Yes. Multiple times. The episode where Sheikh Hashim finally watches Maha compete and she dedicates her dish to him. The episode where Imran tells her Pearl of the River is hers as much as his now. The episode where someone asks her if she misses the mountain and she pauses too long before answering.

I am not ashamed. This show earned those tears.

Is It Worth 57 Episodes

Look 57 episodes sounds like a lot and it is. But they move fast. Each episode is short maybe 10-15 minutes. The whole thing is probably the length of a normal season of television. And unlike some short dramas that pad the runtime with flashbacks and filler this one keeps moving.

Every episode advances something. A relationship. A competition. A mystery. A betrayal. I never felt like I was watching just to hit episode count. I wanted to know what happened next.

What I Will Remember

I will remember Maha. A girl who grew up hidden and chose to be seen. Who walked into rooms full of people who laughed at her and proved them wrong with her hands. Who loved her grandfather enough to leave him. Who found a new family in a failing restaurant full of broken people.

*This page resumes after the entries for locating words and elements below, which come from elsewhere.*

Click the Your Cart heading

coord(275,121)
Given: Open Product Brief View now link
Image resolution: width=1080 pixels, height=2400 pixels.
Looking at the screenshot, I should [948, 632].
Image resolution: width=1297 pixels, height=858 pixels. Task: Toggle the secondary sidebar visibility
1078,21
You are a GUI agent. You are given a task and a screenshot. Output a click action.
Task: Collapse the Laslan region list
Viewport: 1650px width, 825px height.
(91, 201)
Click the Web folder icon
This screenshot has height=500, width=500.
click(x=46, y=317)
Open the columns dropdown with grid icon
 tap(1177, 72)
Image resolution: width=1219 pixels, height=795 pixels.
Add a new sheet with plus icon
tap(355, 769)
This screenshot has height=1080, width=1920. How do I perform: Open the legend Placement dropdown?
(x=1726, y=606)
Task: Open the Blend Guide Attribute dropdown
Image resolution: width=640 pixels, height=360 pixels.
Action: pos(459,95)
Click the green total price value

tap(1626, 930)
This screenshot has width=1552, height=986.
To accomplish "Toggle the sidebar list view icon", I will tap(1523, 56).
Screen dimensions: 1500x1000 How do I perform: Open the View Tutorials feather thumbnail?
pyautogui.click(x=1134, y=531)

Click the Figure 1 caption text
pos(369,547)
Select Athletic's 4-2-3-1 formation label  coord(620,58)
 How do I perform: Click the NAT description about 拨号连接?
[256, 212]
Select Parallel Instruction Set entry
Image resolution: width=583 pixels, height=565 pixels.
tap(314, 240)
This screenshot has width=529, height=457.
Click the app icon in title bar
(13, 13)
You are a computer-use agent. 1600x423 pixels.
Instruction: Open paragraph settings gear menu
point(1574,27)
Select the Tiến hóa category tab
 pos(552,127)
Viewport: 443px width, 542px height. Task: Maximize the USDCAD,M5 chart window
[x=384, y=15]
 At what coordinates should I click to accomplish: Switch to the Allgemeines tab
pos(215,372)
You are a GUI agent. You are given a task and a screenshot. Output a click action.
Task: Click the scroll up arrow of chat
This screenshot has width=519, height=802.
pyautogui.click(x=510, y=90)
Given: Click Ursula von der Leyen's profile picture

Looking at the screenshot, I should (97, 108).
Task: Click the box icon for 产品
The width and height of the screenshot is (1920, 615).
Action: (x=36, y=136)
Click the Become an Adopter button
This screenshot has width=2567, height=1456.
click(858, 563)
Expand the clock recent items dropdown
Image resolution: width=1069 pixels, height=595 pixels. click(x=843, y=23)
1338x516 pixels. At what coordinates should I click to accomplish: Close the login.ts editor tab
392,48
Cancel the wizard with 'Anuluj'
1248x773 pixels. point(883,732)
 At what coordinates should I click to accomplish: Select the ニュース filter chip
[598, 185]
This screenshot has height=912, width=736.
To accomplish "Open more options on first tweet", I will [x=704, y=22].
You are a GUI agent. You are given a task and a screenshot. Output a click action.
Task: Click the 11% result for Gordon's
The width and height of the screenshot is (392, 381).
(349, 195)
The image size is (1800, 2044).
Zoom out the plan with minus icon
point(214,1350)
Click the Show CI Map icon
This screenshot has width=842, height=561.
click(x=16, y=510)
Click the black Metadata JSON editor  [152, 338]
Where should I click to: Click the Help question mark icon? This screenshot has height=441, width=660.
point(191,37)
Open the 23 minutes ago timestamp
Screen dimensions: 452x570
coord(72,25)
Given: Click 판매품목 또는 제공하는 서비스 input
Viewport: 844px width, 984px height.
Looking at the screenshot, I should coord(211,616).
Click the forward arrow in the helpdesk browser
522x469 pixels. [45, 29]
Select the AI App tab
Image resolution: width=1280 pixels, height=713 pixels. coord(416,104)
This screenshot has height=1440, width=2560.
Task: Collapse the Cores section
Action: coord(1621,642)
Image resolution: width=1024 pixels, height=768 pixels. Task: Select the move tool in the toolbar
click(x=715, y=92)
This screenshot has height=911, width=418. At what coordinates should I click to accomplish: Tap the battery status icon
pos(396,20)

I will remember the food. The way the show films cooking like art. The closeups on knives and flames and finished dishes. The way characters react to flavors like they are remembering something lost.

I will remember the last shot. I won’t describe it but if you watch you will know. It stays with you.

Final Thoughts

The Princess of the Kitchen and the Rich Boy surprised me. I clicked on it because I was bored and wanted something light. I finished it because it turned out to be about something real. Family. Legacy. The things we pass down and the things we keep for ourselves.

If you have Dramabox go watch it. If you don’t get it just for this show. It is worth the subscription.

Also fair warning do not watch while hungry. I ordered takeout three times in one day because of this show. My wallet is upset but my stomach is happy.

⭐⭐⭐⭐ (4/5) – Would carve a wax gourd for this show.